“I wanted to be named Zaxxon when I was very-very little…”
In this meet the team spotlight, we’ll sit down with Ninja Forms’ resident Editor-in-chief, Quay. Reserved, inquisitive, peaceful, and generally laid-back, our interviewer does the Lord’s work in pulling answers to all the “tough questions”. We hope that you’ll take a seat and join us, as we get to know Content Ninja Quay.
For those unable to listen to the audio version of Getting to Know You, an abbreviated transcript of this riveting Q&A session can be found below:
1. What would you name your boat if you had one?
Quay: “Boat.”
2. What will finally break the internet?
Q: “Something to do with Rule 34.”
3. Which fictional character would be the most boring to meet in real life?
Q: “Papa Smurf”
4. What is the best and worst purchases you’ve ever made?
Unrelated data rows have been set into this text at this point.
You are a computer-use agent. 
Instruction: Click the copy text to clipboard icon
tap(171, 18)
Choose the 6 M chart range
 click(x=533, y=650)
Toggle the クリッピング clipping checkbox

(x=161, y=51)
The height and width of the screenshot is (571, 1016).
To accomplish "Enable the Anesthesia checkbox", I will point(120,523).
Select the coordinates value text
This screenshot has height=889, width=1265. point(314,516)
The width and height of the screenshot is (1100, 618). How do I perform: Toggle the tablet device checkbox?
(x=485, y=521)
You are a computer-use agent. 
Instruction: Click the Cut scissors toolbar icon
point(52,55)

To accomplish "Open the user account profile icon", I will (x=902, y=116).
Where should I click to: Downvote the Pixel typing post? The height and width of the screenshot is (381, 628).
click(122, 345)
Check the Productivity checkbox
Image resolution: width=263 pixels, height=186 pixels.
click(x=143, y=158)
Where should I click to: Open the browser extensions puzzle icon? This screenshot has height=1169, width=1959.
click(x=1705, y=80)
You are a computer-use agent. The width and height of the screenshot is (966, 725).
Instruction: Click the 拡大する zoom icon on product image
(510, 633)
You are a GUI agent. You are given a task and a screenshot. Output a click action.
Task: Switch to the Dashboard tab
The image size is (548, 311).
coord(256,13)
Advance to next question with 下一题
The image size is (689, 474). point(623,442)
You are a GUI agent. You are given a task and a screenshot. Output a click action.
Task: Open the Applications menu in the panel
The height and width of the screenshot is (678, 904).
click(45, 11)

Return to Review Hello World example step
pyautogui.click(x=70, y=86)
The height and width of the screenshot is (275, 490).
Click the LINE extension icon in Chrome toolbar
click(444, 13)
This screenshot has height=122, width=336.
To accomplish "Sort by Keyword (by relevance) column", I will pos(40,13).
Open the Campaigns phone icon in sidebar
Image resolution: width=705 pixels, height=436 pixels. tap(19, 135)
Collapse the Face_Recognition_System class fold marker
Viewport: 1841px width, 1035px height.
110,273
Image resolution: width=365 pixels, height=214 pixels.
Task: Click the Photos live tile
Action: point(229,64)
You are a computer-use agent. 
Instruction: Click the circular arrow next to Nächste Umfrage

Q: “My favorite recent purchase is my hybrid Camry. Valid. Worst purchase? Probably some kind of crappy technology I don’t remember anymore.”
5. If you had to change your name, what would your new name be, and why would you choose that name?
Q: “I wanted to be named Zaxxon when I was very-very little, because I had this Sega arcade handheld…this predated the gameboy. It was this ship game where you would fly through space past these obstacles. I asked my mom if I could change my name, but she shot it down.”
6. What problem or situation did TV / movies make you think would be common, but when you grew up you found out it wasn’t?
Q: “At one point I was fairly certain that Cobra Commander might take over the world. It was a very real possibility when I was 6 or 7.”
7. What is the dumbest way you’ve been injured?
Q: “Shooting that Kenatee video a couple of years ago. I was chasing after the Kenatee through the hallway and I broke my little toe on the doorframe.”
8. If you could know the absolute and total truth to one question, what question would you ask?
Q: “What is the sound of one hand clapping?”
9. What’s the most useless talent you have?
Q: “Not being able to think up good abstract answers on the fly.”
10. Where is the worst smelling place you’ve been?
Q: “Probably some bathroom somewhere. Oh gosh, Crüefest [Mötley Crüe festival], it was in Atlanta and there was this bathroom and there was this one big trough, it was U shaped, and yeah…I’m done thinking about that.”
11. What sport would be the funniest to add a mandatory amount of alcohol to?
Q: “Golf. Golf would be funny if everyone were plastered.”
12. What hobby would you get into if time and money were NOT an issue?
Q: ” Space travel.”
13. What job would you be terrible at?
Q: “I can think of so many. Oh gosh…international diplomacy.”
14. What movie would be greatly improved if it were made into one long epic rap battle?
Q: “I think you could do virtually anything to improve the [Star Wars] prequels.”
15. First think of a product. Now, what would be the absolute worst brand name for that product?
Q: “Toothbrush. …I don’t think I can say that while I’m being recorded…I-I-I-I don’t know. I can’t recover from that.”
16. If five-year-old you suddenly found themselves inhabiting your current body, what would your five-year-old self do first?
Q: “Probably go play in the dirt, because that was a-lot of fun when I was five.”
17. What are some fun and interesting alternatives to war that countries could settle their differences with?
Q: “Having rap battles with Donald Trump.”
18. Is a hotdog a sandwich? Elaborate.
Q: “I mean if you want it to be-if you feel very strongly about calling your hotdog a sandwich I don’t see any reason why you shouldn’t be able to. I could see a very legitimate argument either way I suppose.”
19. What is the most boring activity imaginable?
Q: “Watching basketball. All the squeaking really grates on me.”
20. What would be the coolest animal to scale up to the size of a blue whale?
Q: “An aardvark…maybe herds of giant aardvark and we could ride them. Koalas. Hedgehogs…that could be dangerous.”
…But that’s not all, Quay is then subjected to a BONUS round question!
21. If you die and discover in the afterlife that everyone gets to choose a twelve-foot by twelve-foot square to stay in, alone for eternity, without being able to influence or contact the living world, where on Earth would your twelve-foot by twelve-foot square be?
Q: [after much deliberation and humorous contemplating] “Either a coral reef or somewhere in the rainforest…there is sure to be some accidental coffee growing in there.”